I write this post with Chimamanda Ngozi Adichie's extended essay We Should All Be Feminist on my mind and I am reminded of her humorous approach to her friends' disapproval of her calling herself a feminist. Her response is to call herself 'A Feminist Who Does Not Hate Men' or 'A Feminist Who Wears Makeup'. There are many conceptions aligned with the word feminist but what being a feminist really comes to is an expectation for men and women to be treated equally and/or to be treated as equals. Feminism does not mean that men and women are the same. Feminism does not mean women are better than men. Feminism does not mean that women do not need men.

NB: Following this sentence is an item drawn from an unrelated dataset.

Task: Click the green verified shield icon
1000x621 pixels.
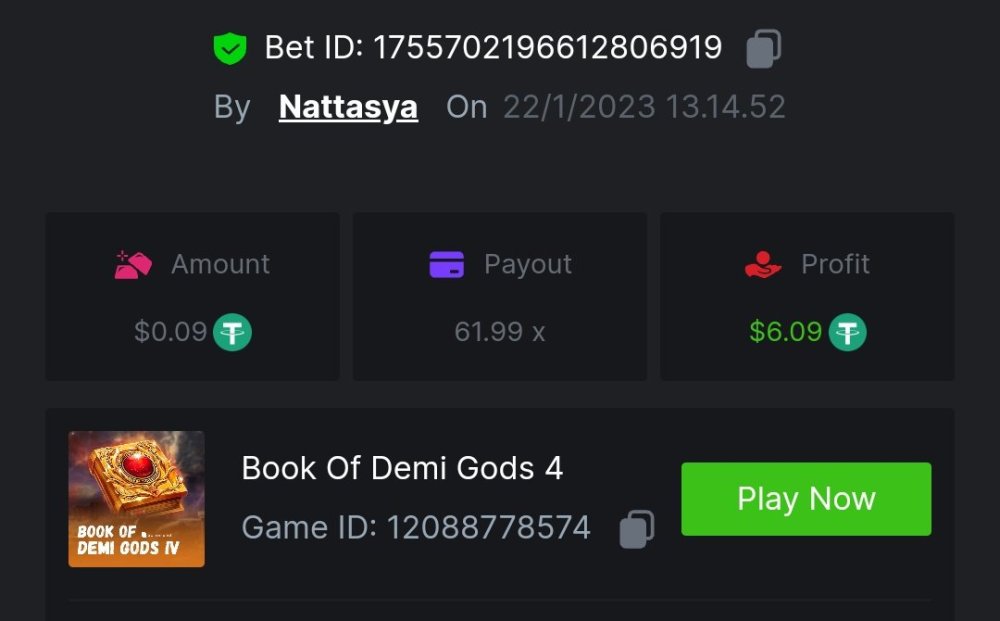Action: (x=230, y=48)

The feminist stance is often portrayed as 'I am a strong, independent woman. I do not need a man, I want a man'. If that is you, then boo, do you. That is not me and I personally do not think that is healthy. In 2017, the truth is that women do not need men in the same way we did twenty, thirty, forty years ago. Women can support themselves financially, can stand for themselves socially, heck, we can even have kids without a man. But without men in our lives we lose a very vital part of the human experience. Men and women are vastly different; all you have to do is look at our brains to see how differently we are wired. The brain of a black man and the brain of a white will look basically the same. Not so much with men and women. Men have larger brains, women have more connections between the neurons. Both have equal capacity for intelligence. And these differences in our wiring affect our emotions and how we see the world and deal with different situations. To misquote Chinese philosophy, men are the yin to our yang (or vice versa). We complement each other. They have strengths where we have weaknesses and we have weaknesses where they have strengths. We have the potential to bring the best in each other and to discover things about ourselves we wouldn't learn from people of the same sex.

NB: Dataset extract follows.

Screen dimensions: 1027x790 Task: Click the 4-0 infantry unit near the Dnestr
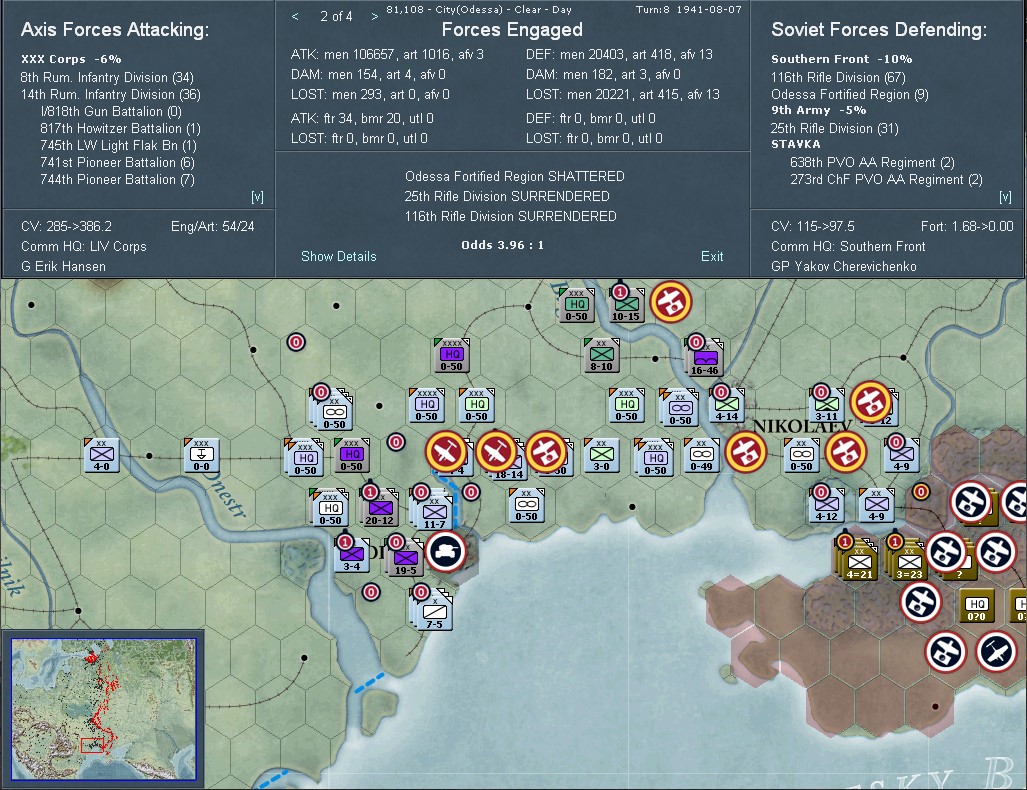pos(102,455)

A friend of mine told me the world would be a better place if women were in charge. Call me a bad feminist, but I disagree. I think that if all the men in governments were replaced by women we would have different problems but they'd be just as bad. My opinion is that the world would be a better place if men and women had an equal standing in running it. I suggest we give that a whirl and see what happens? Any takers?

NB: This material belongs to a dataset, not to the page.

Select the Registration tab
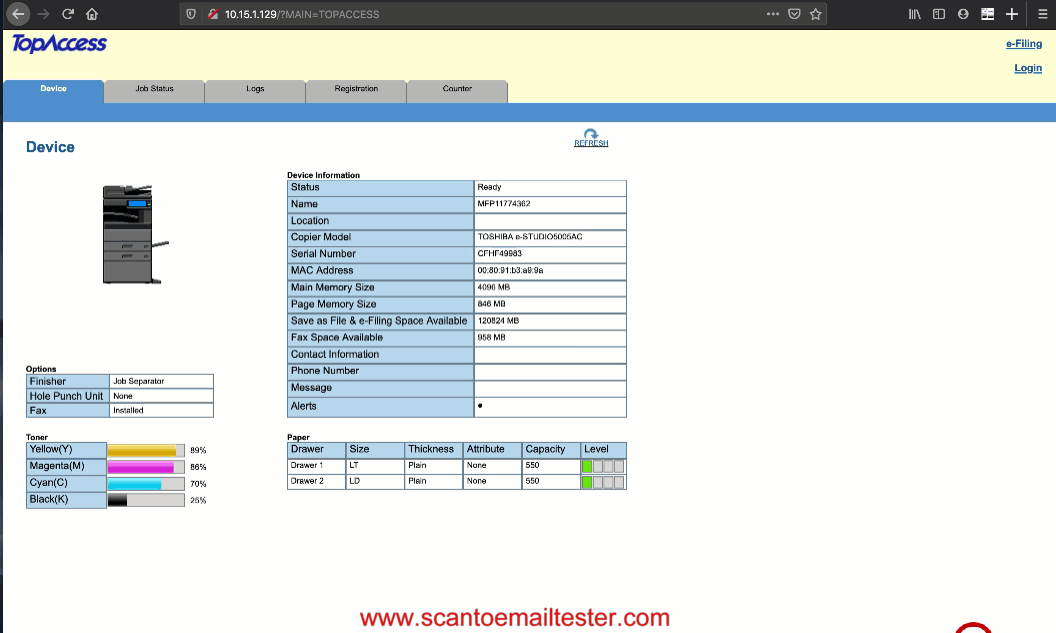This screenshot has height=633, width=1056. tap(356, 89)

Also, when I say, 'I need a man' I don't necessarily mean as a husband. Don't run around men, I would like a husband, but I just mean in any capacity or relationship. Women need men as fathers, uncles, husbands and friends. Your friends are the people that challenge you, and teach you and love you. I believe that a well-rounded person is one that not only has friends that are like them but also has friends that are unlike them and, like I said, there are no two humans more unlike each other than man and woman.
So, on this very happy Father's Day, I, Enobong Essien, an independent feminist, do declare that I do need a man.